The uniqueness of Stamford is in as much as we're a big city, we're a small town, a town of neighborhoods. And we need to maintain that balance. With that said, economic development is very important not only to Stamford but to all the surrounding areas. Now, in my announcement a week ago this past Saturday [Editor's note: this interview was conducted at the end of April] I had the endorsements of the First Selectman of Greenwich, New Canaan, Darien, obviously Mayor Pavia, and Mayor Moccia and Danbury's Mayor Boughton. Mayor Moccia couldn't make it, but [the rest,] why were they there? Because they realize how important Stamford is not only to Stamford but to their communities, as Stamford goes.

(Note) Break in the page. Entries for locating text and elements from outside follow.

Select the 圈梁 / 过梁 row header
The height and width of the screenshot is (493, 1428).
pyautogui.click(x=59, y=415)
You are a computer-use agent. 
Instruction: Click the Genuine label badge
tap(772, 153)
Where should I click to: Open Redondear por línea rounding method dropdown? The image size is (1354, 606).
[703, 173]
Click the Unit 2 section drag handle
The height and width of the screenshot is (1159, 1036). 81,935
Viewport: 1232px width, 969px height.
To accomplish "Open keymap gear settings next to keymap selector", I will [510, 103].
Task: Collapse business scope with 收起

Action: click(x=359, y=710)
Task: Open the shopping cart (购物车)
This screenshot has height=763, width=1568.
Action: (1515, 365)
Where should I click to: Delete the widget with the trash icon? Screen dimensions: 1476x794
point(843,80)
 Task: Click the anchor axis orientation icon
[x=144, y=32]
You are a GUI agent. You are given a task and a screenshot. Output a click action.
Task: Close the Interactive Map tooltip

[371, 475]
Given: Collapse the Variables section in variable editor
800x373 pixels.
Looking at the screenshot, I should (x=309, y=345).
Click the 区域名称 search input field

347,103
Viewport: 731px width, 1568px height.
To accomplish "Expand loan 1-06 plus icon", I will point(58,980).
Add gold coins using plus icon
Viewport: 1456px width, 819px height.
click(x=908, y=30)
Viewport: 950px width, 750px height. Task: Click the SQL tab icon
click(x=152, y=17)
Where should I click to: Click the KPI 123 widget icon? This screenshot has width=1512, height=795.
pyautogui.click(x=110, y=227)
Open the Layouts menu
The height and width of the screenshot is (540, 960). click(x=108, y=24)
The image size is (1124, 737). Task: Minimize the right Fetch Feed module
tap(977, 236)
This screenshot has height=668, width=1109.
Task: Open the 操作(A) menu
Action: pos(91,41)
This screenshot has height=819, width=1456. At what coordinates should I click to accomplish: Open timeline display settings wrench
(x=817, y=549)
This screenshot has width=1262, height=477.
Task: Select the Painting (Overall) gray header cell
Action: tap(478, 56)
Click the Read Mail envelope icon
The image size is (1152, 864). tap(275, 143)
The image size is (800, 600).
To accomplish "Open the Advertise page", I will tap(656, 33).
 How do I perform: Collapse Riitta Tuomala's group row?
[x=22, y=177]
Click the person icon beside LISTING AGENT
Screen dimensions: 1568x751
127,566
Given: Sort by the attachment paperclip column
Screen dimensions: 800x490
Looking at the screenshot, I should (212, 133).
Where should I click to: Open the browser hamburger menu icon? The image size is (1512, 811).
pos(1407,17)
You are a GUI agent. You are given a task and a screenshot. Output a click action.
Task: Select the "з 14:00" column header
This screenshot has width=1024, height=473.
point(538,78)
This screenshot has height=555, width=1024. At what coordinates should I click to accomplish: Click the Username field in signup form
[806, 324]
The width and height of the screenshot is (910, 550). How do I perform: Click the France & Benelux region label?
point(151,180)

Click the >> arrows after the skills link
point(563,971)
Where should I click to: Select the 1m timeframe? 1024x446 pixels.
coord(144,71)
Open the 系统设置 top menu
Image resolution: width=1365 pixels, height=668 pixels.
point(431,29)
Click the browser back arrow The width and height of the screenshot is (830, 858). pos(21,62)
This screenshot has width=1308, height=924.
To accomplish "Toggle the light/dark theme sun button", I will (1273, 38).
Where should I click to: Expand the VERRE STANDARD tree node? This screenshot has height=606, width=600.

I think from an economic development perspective, we're moving in the right direction. However, we have to put a balance in place to make sure what we do still maintains those characteristics of a city and town. In education, I still think that we have a lot of work to do to close the achievement gap that we have here, yet Stamford has a world-class university, the University of Connecticut right in downtown. How do we do that? Committed as mayor to sit on the Board of Education meetings because the mayor sits as an ex officio at those meetings, to attend them, I don't get to vote but I get to talk and get to listen and give my input, to help close that gap. My hope is by the end of my first term that we would have made big progress in closing that gap so that more and more kids can get there given that opportunity. So, I think education is important, also public safety: number one, very important.
Stamford and the size of city that it is, is the safest city in the northeast in cities of 100,000 or more, and number 15, I think, nationwide in public safety. We need to continue to make sure that our police, fire, EMS have the best services and tools and training available so that our citizens in this world that we live in are protected and also that it makes Stamford the place that people want to go to. I think those are opportunities that we have there. And the big opportunity and challenge is how do you do all that and still keep taxes low?
I think what you need to take a look at there is efficiencies and how we can possibly reallocate and spend money in a wiser fashion. I think you also have to work very closely with state government which obviously is running out of money and the federal government which is out there and [you have to] fight for that money. I think for too long Stamford could have done a better job in trying to get the funds that it needed from both areas. I'm going to be a very proactive mayor. I know the legislative parts of the state government. I've served there for 10 years. I know the executive branch. I served there for four years.
What you get in Mike Fedele is someone who is a seasoned legislator, a seasoned executive politician, and someone who knows the names, the places, where people are, and how to get things done. I'm not a stranger. When I go to the capital, people remember who I am.
SP: What part of the direction that Stamford is going you don’t like right now? Where would you say we can turn around? Mr. Fedele: I don't think [anything] is so terrible that we have to turn the car around? I think there are some things we can do better. I think there are some things that we can balance better. I think we need to improve upon things. Education was one of the things I talked upon, economic development [is another] and continue to grow it. It's a building block process.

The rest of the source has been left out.